My Dad and his cousins tell stories of being kids on weekend holiday in the 1930’s, taken out to the farm to look around and rubbing the store windows so they could peek inside at all the old clothing, canned goods and assorted sundries, all left intact when Thomas locked the store and he and Mary moved to nearby Preston. Many of our other relatives moved there since Preston thrived when the railroad was built and passed through it instead of smaller Forestville to the south.
The Minnesota Historical Society later purchased their property (and what was left of the town) and turned it into a State Park, complete with interpretive storytellers in period costumes. It’s definitely worth a summer visit some weekend.

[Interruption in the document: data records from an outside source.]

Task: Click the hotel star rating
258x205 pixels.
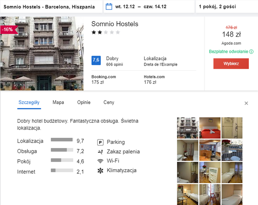Action: tap(106, 33)
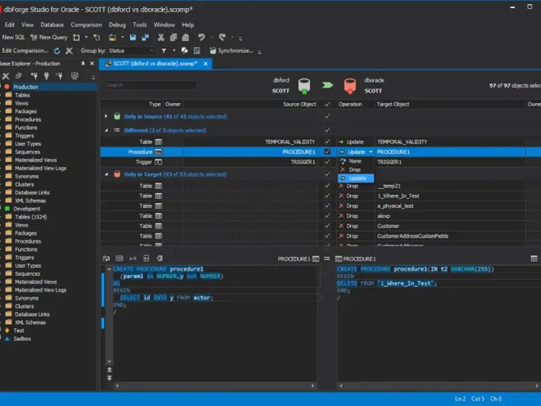
Task: Click the red target database icon
Action: [350, 85]
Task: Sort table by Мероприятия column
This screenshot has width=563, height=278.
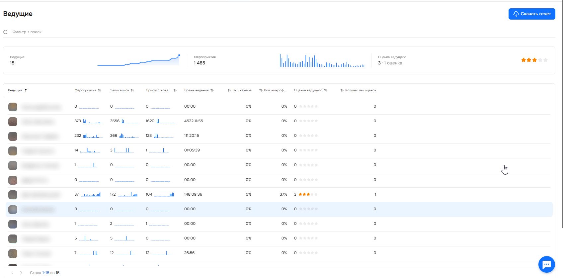Action: [88, 90]
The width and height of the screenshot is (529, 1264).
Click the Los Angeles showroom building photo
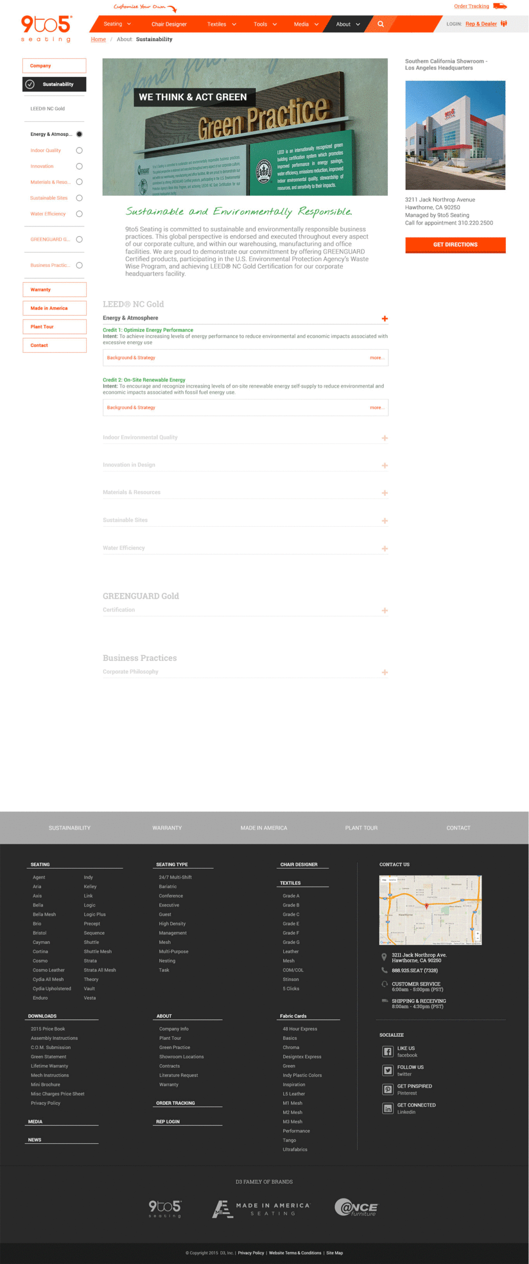pos(455,135)
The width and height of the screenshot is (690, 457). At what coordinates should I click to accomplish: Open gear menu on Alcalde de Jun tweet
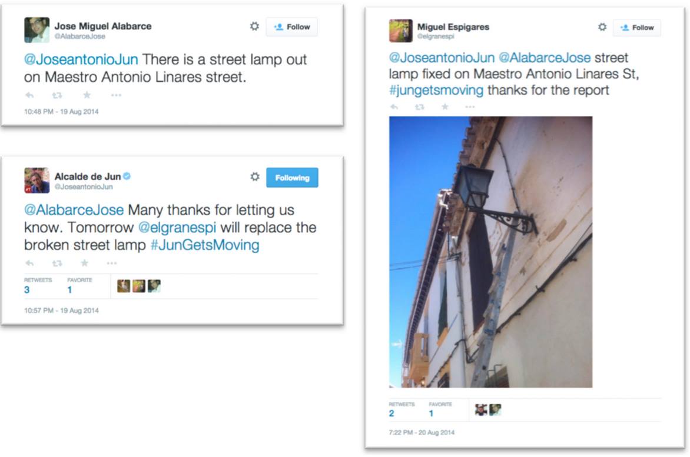click(x=255, y=176)
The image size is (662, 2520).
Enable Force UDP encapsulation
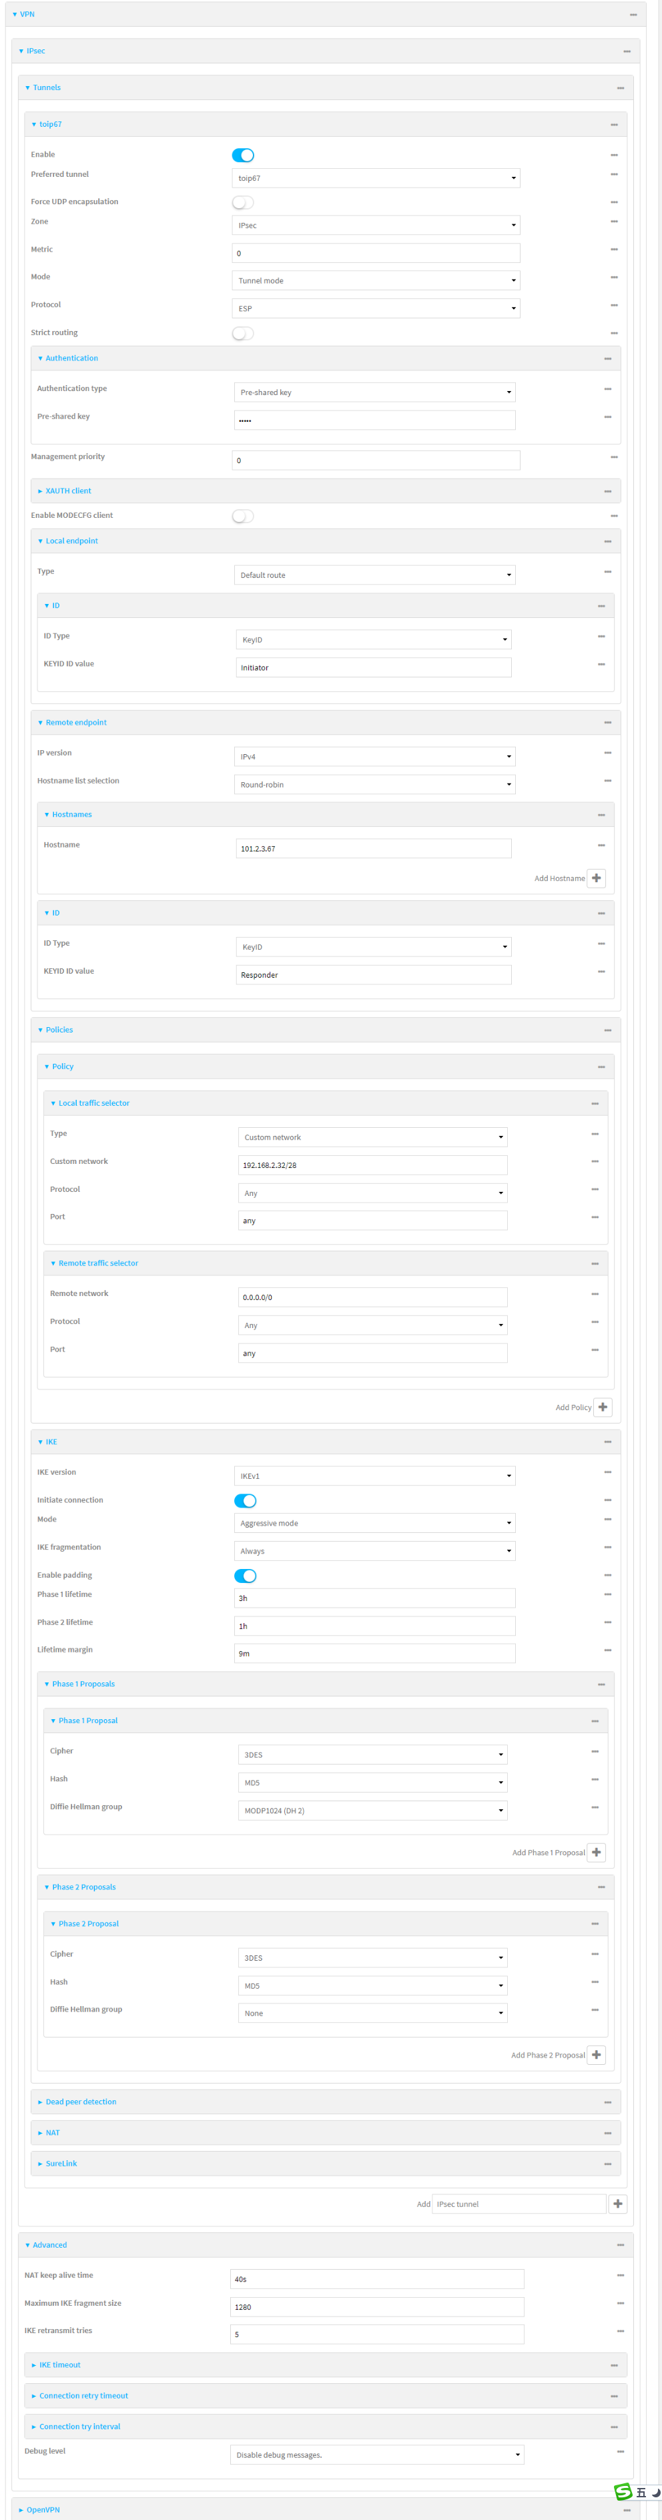click(x=243, y=203)
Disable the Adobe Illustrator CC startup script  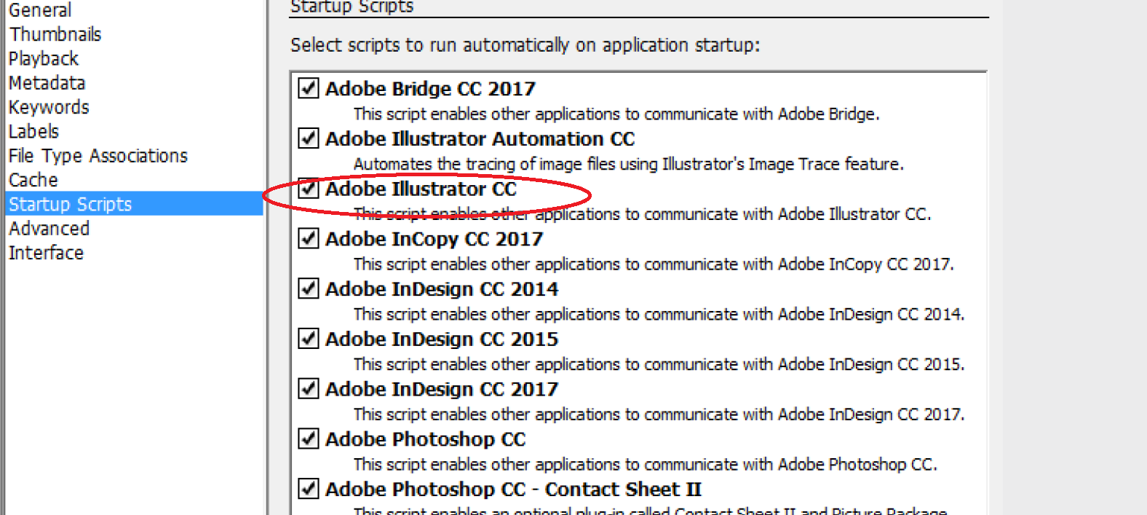[x=309, y=189]
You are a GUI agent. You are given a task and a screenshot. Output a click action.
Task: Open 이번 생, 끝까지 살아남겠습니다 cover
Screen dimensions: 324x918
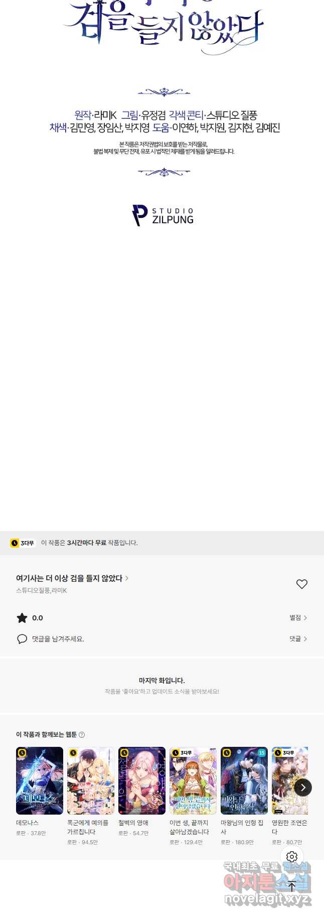click(193, 780)
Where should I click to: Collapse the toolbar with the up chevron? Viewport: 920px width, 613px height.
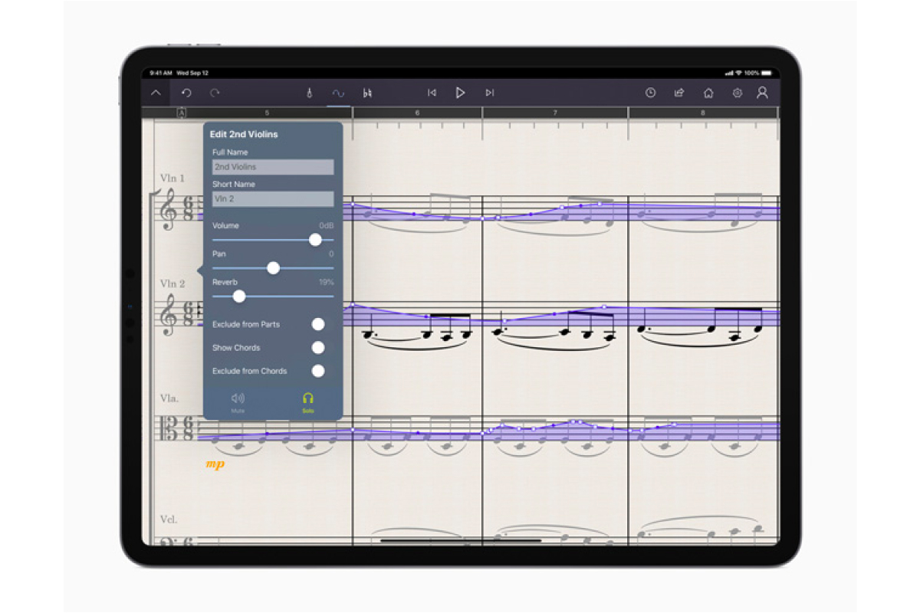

The lesson here is how important transportation was for physical goods in the late 1800’s during a time of shifting from a predominantly agrarian economy to one that was primarily industrial. The location of a railroad line dictated the fate of a town (though post-Civil War economic doldrums didn’t help). You may remember (or have heard stories about) how imperative it was for businesses to be “located on a siding” so railroad cars could load and unload easily, but what’s less obvious is the economic explosion that always accompanied the laying of track and the development which occurred alongside it, and how being bypassed by the railroad could doom a town or region.
If you buy in to the premise that we’re living in a time of the greatest shift in communication and connection in history driven by the internet — and that the transport of digital bits is as important (if not more so) than the movement of physical goods over the past 100 years or so — it almost goes without saying that location is not only less important today, in many ways it’s irrelevant unless you don’t have access to the internet and fast access at that.
What happens to your town if it’s bypassed by high-speed broadband like Forestville was by the railroad in 1868?